Based in Newcastle, Stoj now has a home office. Though the temptation to move has occasionally beckoned, she has not regretted her choice to stay away from Sydney.
“I think with technology – you’ve got the mobile phone, you’ve got computers and now webcam and Skype – there’s really no need to be there,” she says.
Stoj also cites the high cost of offices in the city as one of the reasons that many agents struggle to pay the bills.
Sydney Creative Management director Mark Matthews agrees – his own business has been temporarily suspended while he focuses on running Chippendale-based Sydney Theatre School.
“It’s very difficult for any agency to make money,” Matthews says. “You pay for the office, there’s tax, staff. Clients have to make $500,000 for you to make $50,000 – and generally 10 percent of the clients earn 90 percent of the agent’s income.”
Like many salespeople, agents work on commission – generally charging a 10 percent fee on any work secured by their clients. If the actors aren’t getting work, the agents aren’t getting paid.
“Any agency can survive if you have a big cash cow, someone who’s getting $5 million in the US – your percentage of that can float you,” says Woodburn. “But just focusing on actors is tough.”
When that Hollywood star proves elusive, some agents can resort to less savoury ways of staying in business.
The Media and Entertainment Arts Alliance (MEAA) receives up to 300 complaints per year from performers regarding the malpractice of agents.
Though National Director Simon Whipp says that most agents operate within normal business practices, he admits that some of the complaints they receive border on criminal conduct.
Common grievances include agents charging audition fees to potential clients, the overcharging of commissions, closing down without adequate notice and late or non-existent payments. A complaint from an individual can often shed light on a bigger problem.
When this occurs, the MEAA is able to take legal action.
“We do resource it for them,” says Whip. “We can do it as a party, or we can do it on behalf of the performer.”
Regulations regarding the conduct of agents vary from state to state.
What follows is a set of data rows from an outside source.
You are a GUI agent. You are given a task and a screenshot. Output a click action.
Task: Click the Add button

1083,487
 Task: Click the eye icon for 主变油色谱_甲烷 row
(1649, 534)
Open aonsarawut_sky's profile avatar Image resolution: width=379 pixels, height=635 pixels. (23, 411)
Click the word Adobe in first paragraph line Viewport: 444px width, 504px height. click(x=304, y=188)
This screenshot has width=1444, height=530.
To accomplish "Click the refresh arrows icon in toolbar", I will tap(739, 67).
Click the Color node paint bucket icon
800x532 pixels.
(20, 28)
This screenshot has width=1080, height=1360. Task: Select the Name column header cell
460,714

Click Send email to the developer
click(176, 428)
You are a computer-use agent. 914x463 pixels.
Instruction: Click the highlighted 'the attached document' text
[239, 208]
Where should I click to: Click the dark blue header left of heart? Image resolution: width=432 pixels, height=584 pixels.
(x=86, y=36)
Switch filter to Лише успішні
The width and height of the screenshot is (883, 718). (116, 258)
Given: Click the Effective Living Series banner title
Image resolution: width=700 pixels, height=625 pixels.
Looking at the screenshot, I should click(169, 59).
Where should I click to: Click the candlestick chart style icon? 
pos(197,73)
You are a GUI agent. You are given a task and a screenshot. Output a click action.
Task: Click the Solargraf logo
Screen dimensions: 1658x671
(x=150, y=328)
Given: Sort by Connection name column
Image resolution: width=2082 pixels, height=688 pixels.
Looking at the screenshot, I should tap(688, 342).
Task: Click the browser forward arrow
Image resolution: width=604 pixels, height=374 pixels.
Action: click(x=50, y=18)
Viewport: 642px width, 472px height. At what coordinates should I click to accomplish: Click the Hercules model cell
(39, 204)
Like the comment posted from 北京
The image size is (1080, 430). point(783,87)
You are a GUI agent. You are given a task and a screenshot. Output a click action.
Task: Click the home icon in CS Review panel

Whipp compares the irregularity to Occupational Health and Safety Law – there’s a need and desire to find a common approach amongst all jurisdictions, the problem is that it’s not exactly a priority in the scheme of things.
For any national regulations to become a Commonwealth Government issue rather than a state matter, all agents would have to operate as companies, rather than sole traders or partnerships.
“Unless the state governments agree to refer their powers, the Commonwealth Government can’t do anything about it,” says Whipp.
In New South Wales, all agents must be licensed in accordance with the Office of Industrial Relations’ Entertainment.
At present, the requisites for obtaining a license are that the applicant must have experience in the entertainment industry, be over 18 and able to conduct business.
In a 2009 review of the Entertainment Act, the MEAA proposed that agents be made to pass exams before receiving their license. But the recent change of government from Labor to Liberal means that any changes to the act are a long way off.
“Unfortunately, agent legislation is not something for which there is a mood to put on top of the agenda,” Whipp says.
In a sector that runs predominantly on creativity and emotion, it can be easy, particularly for actors, to overlook the business side of things.
“You can get away with stuff in the entertainment industry that you can’t get away with in any other industry,” says Woodburn. He believes that there should be a standard set of guidelines for agents and actors to adhere to – with penalties for undermining them.
“It would protect people,” he says. “Weed out the shady actors and the shady agents – but how do you do that? I don’t know.”